Saved entries
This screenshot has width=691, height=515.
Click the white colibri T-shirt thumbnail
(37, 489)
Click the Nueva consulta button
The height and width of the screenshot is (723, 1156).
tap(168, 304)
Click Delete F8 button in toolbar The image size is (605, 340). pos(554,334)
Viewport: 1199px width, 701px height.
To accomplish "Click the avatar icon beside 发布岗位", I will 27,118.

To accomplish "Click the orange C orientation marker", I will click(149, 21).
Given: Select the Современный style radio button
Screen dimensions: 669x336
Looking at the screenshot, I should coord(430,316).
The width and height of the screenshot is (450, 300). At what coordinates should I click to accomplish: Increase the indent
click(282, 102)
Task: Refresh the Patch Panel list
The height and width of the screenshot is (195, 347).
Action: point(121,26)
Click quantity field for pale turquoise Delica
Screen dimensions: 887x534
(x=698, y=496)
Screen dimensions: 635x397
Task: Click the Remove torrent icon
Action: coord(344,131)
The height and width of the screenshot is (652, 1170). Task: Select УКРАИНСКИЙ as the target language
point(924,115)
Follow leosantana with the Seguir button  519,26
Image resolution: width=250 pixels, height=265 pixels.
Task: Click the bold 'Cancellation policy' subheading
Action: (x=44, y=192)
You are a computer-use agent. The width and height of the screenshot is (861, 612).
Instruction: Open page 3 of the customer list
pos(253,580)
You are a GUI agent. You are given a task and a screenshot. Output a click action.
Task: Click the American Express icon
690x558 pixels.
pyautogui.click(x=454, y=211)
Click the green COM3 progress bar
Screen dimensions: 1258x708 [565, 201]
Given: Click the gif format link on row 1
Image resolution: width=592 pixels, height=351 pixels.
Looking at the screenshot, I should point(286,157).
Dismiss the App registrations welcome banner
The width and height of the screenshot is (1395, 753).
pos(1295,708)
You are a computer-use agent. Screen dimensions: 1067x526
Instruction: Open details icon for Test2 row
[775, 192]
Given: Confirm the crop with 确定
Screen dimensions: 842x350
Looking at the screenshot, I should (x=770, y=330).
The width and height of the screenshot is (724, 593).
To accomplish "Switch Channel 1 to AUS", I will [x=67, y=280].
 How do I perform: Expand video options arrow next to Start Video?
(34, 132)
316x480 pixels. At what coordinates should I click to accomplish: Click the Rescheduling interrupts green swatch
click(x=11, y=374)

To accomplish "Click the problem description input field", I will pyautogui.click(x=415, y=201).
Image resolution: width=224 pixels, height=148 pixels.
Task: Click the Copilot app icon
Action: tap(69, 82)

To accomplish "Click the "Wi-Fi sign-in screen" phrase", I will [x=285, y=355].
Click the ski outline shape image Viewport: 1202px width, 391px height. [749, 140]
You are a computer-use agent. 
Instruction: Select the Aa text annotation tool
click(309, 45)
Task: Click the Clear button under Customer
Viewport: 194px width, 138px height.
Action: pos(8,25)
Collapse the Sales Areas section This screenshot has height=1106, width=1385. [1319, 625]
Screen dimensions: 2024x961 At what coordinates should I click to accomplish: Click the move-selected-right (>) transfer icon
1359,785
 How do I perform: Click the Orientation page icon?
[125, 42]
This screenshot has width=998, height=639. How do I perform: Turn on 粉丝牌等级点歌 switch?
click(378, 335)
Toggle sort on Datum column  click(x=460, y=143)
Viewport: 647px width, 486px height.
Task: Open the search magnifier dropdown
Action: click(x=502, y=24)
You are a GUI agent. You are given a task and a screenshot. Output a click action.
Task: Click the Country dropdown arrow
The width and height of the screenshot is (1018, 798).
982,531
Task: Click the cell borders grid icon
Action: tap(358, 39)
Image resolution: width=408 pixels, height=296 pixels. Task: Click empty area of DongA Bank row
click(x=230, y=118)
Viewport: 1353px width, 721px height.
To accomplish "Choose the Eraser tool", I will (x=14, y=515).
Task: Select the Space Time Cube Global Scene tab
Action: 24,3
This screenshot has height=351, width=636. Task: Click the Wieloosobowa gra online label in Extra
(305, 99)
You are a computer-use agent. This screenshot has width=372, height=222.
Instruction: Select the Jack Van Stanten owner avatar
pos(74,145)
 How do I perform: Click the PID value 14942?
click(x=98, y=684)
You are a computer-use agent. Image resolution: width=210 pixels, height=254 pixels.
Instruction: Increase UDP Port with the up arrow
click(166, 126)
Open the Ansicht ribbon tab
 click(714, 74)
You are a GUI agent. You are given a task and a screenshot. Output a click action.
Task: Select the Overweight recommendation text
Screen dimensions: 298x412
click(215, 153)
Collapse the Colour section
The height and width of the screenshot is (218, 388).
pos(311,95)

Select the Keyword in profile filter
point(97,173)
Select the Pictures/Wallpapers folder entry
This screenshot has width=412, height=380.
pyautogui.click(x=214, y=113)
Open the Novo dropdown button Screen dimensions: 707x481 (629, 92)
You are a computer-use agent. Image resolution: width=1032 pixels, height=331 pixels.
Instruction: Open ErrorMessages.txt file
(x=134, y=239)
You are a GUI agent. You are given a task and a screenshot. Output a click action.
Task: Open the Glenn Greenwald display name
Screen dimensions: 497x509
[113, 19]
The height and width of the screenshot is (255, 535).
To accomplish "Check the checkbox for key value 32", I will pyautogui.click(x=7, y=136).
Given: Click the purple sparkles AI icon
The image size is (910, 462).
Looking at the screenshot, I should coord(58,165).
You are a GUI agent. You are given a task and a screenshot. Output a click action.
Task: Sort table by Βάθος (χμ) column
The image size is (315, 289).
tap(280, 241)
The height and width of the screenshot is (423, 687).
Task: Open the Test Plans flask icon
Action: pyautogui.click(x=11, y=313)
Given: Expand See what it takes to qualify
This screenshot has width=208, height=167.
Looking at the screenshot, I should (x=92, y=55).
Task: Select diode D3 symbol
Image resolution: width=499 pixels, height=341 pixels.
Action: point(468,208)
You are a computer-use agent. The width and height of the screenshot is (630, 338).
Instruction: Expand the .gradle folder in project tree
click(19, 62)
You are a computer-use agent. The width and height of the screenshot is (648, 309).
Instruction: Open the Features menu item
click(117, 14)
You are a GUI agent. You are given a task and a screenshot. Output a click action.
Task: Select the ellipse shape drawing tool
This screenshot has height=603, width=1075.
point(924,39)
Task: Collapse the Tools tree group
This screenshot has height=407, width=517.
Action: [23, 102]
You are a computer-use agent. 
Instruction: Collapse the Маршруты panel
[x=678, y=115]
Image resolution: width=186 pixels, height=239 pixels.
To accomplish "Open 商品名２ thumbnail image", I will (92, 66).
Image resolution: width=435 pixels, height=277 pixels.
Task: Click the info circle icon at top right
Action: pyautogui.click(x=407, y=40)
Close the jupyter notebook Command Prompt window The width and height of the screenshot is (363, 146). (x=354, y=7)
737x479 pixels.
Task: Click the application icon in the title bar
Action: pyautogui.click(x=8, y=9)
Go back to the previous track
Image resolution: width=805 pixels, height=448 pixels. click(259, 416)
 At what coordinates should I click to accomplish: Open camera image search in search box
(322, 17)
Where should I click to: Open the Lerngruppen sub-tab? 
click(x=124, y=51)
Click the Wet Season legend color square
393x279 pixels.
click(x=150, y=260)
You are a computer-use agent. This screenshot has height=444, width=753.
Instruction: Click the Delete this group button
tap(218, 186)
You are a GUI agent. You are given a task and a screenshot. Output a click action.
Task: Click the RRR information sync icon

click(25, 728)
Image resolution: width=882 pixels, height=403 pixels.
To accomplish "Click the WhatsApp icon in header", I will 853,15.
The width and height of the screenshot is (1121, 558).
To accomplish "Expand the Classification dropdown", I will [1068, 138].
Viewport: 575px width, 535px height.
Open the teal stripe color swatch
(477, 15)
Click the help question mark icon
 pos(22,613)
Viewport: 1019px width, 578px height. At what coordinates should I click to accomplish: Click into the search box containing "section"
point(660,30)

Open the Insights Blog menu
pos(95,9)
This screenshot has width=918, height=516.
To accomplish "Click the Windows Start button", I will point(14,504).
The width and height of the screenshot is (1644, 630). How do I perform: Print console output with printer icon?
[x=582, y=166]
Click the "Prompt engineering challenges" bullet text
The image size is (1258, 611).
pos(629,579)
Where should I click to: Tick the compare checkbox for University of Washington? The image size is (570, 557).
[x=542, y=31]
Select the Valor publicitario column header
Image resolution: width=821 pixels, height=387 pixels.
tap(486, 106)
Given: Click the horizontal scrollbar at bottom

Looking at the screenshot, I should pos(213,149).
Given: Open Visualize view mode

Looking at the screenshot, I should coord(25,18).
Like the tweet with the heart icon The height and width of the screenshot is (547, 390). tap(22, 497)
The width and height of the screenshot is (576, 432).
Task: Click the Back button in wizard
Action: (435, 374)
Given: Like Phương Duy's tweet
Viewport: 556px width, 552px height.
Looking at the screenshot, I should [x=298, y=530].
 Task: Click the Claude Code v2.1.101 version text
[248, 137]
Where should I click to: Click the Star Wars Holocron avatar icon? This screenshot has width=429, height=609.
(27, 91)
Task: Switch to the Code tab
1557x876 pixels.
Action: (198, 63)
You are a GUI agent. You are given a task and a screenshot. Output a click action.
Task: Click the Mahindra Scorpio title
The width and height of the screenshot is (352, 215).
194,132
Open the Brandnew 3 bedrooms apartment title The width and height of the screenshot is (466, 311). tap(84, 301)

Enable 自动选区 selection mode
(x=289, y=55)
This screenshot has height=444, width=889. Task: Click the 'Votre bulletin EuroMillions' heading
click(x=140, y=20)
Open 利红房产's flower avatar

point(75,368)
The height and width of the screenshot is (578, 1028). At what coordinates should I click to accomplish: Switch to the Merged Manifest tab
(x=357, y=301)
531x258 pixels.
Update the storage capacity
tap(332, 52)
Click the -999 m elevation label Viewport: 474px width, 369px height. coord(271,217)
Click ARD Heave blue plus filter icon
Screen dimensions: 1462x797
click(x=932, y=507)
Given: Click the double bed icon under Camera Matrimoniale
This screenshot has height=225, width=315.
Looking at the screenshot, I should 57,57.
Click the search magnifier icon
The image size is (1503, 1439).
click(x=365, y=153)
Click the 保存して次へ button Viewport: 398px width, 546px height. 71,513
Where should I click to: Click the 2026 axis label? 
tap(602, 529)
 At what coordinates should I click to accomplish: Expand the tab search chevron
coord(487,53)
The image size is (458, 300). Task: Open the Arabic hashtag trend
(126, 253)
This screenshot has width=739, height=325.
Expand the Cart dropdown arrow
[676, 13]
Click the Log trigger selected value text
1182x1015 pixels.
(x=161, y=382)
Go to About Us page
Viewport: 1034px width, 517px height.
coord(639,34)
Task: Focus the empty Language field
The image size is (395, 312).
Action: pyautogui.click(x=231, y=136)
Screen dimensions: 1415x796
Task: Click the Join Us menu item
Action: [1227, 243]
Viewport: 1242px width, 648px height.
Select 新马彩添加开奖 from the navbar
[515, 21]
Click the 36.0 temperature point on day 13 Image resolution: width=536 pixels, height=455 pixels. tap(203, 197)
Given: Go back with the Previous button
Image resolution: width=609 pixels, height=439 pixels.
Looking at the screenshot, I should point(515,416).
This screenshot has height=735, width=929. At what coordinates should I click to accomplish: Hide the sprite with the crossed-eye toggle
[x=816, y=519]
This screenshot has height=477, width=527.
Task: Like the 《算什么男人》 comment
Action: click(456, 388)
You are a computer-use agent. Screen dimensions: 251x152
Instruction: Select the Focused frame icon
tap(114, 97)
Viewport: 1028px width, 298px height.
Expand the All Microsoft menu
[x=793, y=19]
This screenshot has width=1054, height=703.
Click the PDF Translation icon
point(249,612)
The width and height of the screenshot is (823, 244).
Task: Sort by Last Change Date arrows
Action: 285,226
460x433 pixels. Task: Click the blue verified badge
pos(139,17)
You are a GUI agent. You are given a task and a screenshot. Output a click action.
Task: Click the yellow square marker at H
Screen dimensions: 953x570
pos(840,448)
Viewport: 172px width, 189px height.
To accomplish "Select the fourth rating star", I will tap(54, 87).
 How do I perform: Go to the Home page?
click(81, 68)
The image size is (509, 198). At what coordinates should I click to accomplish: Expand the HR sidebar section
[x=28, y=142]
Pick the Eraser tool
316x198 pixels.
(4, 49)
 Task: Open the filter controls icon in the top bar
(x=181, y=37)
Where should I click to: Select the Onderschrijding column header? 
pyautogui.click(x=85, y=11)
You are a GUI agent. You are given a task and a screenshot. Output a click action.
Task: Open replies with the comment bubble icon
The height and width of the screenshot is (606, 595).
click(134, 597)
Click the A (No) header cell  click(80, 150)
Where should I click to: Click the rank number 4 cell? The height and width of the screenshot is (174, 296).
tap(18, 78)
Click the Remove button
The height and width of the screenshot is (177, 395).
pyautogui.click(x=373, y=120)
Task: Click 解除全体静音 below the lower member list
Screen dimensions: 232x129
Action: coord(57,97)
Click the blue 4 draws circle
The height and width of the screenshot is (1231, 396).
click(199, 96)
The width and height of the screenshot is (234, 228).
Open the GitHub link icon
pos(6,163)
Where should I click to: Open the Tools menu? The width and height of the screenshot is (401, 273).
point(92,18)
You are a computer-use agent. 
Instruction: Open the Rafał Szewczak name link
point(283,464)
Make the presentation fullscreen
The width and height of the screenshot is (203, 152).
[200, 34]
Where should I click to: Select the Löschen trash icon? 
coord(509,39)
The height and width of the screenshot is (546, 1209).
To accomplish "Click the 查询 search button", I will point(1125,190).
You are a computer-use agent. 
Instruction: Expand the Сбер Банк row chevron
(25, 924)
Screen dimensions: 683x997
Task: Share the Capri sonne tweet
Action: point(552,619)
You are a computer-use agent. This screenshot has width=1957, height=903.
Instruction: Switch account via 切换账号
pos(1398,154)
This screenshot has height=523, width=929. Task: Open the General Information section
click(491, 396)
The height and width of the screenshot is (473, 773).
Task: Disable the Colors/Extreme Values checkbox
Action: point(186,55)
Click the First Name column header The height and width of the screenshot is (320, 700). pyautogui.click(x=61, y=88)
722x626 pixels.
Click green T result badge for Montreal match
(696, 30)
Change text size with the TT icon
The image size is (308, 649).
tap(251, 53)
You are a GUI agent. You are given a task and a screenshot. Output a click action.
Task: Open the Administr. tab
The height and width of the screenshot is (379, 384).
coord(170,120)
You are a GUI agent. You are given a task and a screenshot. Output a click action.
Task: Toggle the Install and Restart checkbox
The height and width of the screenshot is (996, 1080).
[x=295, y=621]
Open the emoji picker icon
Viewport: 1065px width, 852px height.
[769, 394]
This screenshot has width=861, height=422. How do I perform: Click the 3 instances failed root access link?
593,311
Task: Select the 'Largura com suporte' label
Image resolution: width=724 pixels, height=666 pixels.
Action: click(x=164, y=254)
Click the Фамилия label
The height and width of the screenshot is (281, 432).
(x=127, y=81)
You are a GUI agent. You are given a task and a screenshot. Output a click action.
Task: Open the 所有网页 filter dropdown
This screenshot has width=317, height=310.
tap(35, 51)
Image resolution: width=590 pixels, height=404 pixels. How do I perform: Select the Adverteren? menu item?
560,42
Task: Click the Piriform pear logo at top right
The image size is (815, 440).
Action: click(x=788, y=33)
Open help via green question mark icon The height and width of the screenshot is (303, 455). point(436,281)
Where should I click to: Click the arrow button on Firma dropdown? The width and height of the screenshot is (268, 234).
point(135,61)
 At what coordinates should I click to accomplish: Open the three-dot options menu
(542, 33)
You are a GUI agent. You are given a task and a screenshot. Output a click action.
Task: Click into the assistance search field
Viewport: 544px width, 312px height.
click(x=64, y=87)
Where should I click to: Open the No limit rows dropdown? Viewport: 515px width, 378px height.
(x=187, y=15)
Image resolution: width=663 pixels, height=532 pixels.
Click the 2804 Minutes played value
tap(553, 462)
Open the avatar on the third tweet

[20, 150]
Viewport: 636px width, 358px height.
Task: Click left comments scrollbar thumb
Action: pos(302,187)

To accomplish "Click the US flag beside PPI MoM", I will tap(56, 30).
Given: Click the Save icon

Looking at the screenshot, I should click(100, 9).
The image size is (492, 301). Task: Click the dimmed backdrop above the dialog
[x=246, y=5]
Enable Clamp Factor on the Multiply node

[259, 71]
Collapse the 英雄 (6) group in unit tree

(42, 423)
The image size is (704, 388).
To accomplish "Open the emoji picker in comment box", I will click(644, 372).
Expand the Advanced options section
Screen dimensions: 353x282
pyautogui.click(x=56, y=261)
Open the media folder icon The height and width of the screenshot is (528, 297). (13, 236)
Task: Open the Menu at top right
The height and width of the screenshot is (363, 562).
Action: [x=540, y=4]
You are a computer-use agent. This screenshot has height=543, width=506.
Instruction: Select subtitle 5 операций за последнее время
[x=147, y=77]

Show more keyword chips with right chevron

--- YOUR ASSIGNMENT ---
Among the lines above, find those containing the word "marker" and copy each.

--- ANSWER BOX ---
To accomplish "Click the orange C orientation marker", I will click(149, 21).
Task: Click the yellow square marker at H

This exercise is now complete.